Review of Tame Impala - The Slow Rush by Thomas Bleach
Soaked in dreamy synths and psychedelic tendencies, Tame Impala has taken his alternative pop-rock sound to new heights on his fourth studio album.
‘The Slow Rush’ is a record that hears Kevin Parker honing his craft yet again while in the midst of deep experimentation. Injecting a nostalgic disco influenced sound into his sonical palette, he’s created a collection of tracks that will have listeners wanting to groove in a whole different way than how they have to his music in the past.
This is a record of reflection and celebration. It’s a dreamy affair of pure saturation and is best experienced by listening from start to finish and fully immersing yourself within the music and the trippy world he creates.
Opening with the vocoder and synth distortion of ‘One More Year’, he puts an emphasis on the importance of time and how we need to make our short time in this world as impactful as possible, and to create as many memories as we can. It’s a really beautiful and sentimental way to kickstart this record as it immediately draws you into the winding sonical journey this record holds.

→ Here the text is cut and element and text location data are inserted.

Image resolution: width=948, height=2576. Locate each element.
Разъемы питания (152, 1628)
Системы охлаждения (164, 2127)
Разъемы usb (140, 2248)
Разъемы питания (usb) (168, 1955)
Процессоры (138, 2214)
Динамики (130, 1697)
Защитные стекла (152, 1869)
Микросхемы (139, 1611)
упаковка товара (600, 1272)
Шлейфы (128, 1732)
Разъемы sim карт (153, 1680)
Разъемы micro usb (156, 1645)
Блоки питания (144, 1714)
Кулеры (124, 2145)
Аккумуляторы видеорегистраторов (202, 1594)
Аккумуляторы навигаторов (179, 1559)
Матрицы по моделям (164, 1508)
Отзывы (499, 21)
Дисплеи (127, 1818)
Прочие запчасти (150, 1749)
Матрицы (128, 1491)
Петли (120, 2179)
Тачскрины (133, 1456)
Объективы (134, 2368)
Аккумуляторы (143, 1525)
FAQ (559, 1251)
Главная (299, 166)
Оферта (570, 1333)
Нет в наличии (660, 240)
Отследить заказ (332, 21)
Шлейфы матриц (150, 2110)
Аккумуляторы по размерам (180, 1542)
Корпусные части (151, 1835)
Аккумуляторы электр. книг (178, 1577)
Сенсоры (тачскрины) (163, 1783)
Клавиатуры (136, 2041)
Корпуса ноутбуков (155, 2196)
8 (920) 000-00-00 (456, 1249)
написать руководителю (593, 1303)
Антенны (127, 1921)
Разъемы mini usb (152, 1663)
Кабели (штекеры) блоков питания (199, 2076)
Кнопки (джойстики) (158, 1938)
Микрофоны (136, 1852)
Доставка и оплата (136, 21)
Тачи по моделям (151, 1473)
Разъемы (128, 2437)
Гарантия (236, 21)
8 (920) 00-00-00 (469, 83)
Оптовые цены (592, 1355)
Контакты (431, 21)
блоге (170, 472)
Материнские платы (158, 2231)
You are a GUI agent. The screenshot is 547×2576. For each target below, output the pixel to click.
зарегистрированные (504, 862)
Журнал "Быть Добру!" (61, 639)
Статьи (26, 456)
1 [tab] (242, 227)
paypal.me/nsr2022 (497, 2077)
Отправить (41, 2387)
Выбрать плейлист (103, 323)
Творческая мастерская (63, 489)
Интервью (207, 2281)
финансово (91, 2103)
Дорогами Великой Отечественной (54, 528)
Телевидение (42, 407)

Previously released singles ‘Borderline’, ‘Posthumous Forgiveness’, It Might Be Time’ and the ultimately groovy ‘Lost In Yesterday’ continue the disco injected experimentation while he builds a collection of tracks that will enhance his already strong live show.
The rest of the new songs are experimental at heart from the 2 minute ‘Glimmer’ which hears him proclaiming “I just want a glimmer of hope”, to ‘Instant Destiny’ which captures an anthemic production intertwined with a storyline of the permanence of marriage. He then brings it back to the essence of time on ‘Tomorrows Dust’ before closing the album with the piano and percussion heavy ‘One More Hour’ which concludes the final reflections.
But it’s the 6 minute masterpiece ‘Breathe Deeper’ which truly stands out. Focusing on the power of breathing through negative and stressful situations, he creates an anthem that we didn't realise we needed in our lives.
“Breathe a little deeper, should you need to come undone” he sings during the synth saturated track which sounds like quintessential Tame Impala.
‘The Slow Rush’ is an album that is meant to be experienced from start to finish and is Parker’s most experimental body of work yet. It's one that will come to life on his upcoming world tour and will be a celebratory affair of time and the memories we can make.